▸ WORK ORDER
Copy, pictures aside: the lines below from the one that holds "SMALL PACK (1050 CREDITS) (57, 468)" through the final line of the listing, both ends included, exactly as they are and nothing else.

▸ DATASET ENTRIES
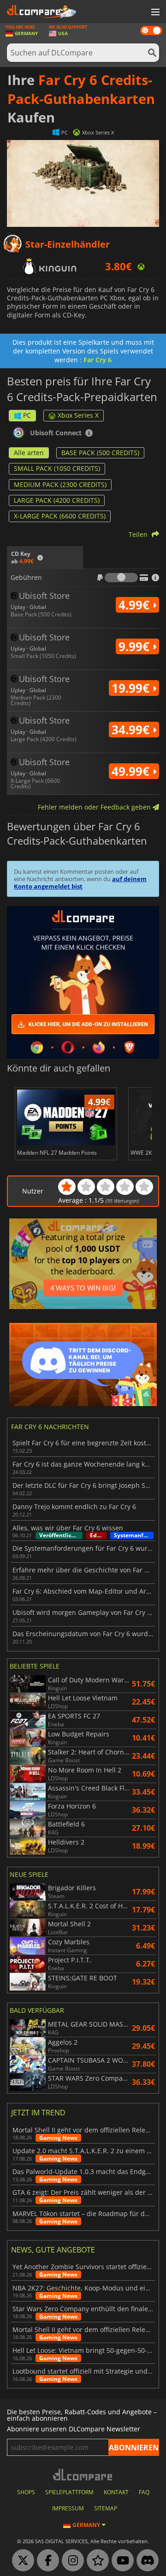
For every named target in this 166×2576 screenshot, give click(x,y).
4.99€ (136, 605)
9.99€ (136, 646)
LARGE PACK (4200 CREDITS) (57, 500)
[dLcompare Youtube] (120, 2560)
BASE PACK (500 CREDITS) (100, 452)
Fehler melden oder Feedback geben (95, 807)
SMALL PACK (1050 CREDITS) (57, 468)
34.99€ (132, 729)
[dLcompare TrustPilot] (95, 2560)
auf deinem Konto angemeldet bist (80, 882)
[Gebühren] (121, 577)
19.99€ (132, 688)
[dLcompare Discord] (145, 2560)
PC (27, 415)
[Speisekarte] (154, 12)
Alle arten (29, 452)
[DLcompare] (83, 2474)
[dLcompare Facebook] (45, 2560)
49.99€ (132, 771)
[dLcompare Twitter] (20, 2560)
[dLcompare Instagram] (70, 2560)
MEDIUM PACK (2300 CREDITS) (60, 484)
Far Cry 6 (97, 359)
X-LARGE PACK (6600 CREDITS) (60, 516)
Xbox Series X (78, 415)
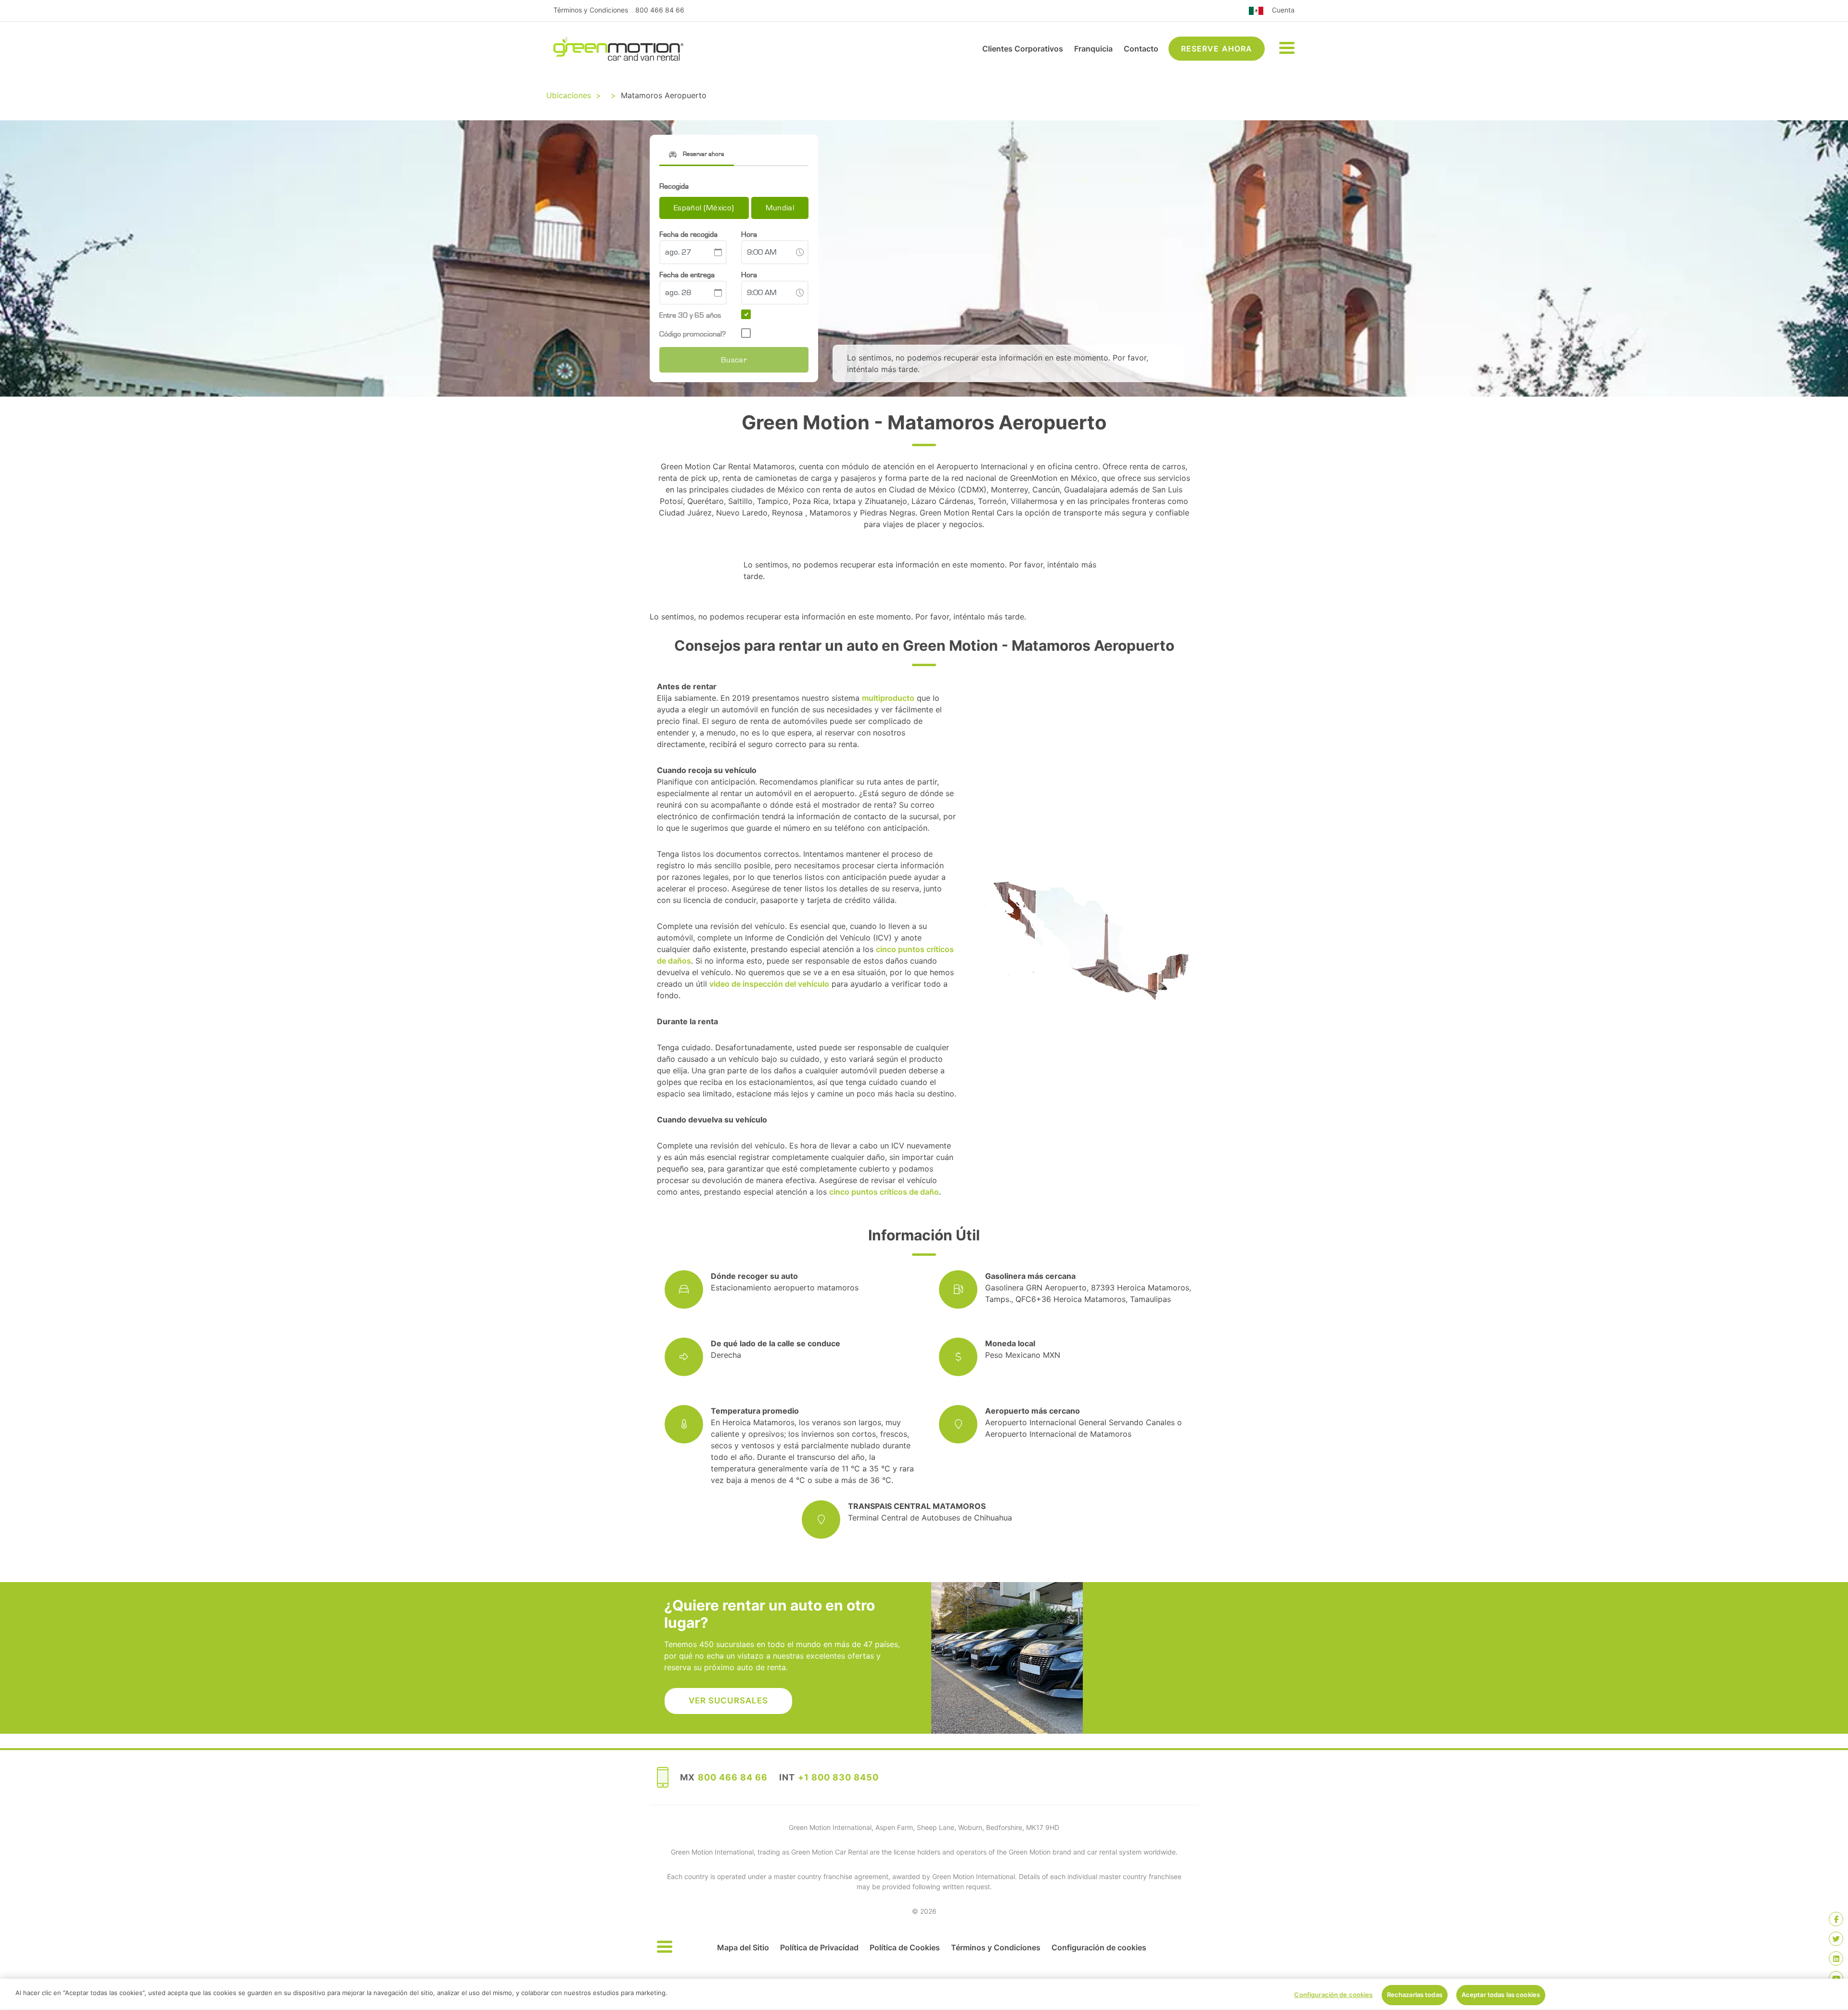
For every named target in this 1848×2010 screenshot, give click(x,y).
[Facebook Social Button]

▸ SOLUTION FOR THIS PROBLEM
SMALL PACK (1050 CREDITS) (57, 468)
34.99€ (132, 729)
[dLcompare TrustPilot] (95, 2560)
auf deinem Konto angemeldet bist (80, 882)
[Gebühren] (121, 577)
19.99€ (132, 688)
[dLcompare Discord] (145, 2560)
PC (27, 415)
[Speisekarte] (154, 12)
Alle arten (29, 452)
[DLcompare] (83, 2474)
[dLcompare Facebook] (45, 2560)
49.99€ (132, 771)
[dLcompare Twitter] (20, 2560)
[dLcompare Instagram] (70, 2560)
MEDIUM PACK (2300 CREDITS) (60, 484)
Far Cry 6 (97, 359)
X-LARGE PACK (6600 CREDITS) (60, 516)
Xbox Series X (78, 415)
For every named target in this 1848×2010 screenshot, give click(x,y).
[Facebook Social Button]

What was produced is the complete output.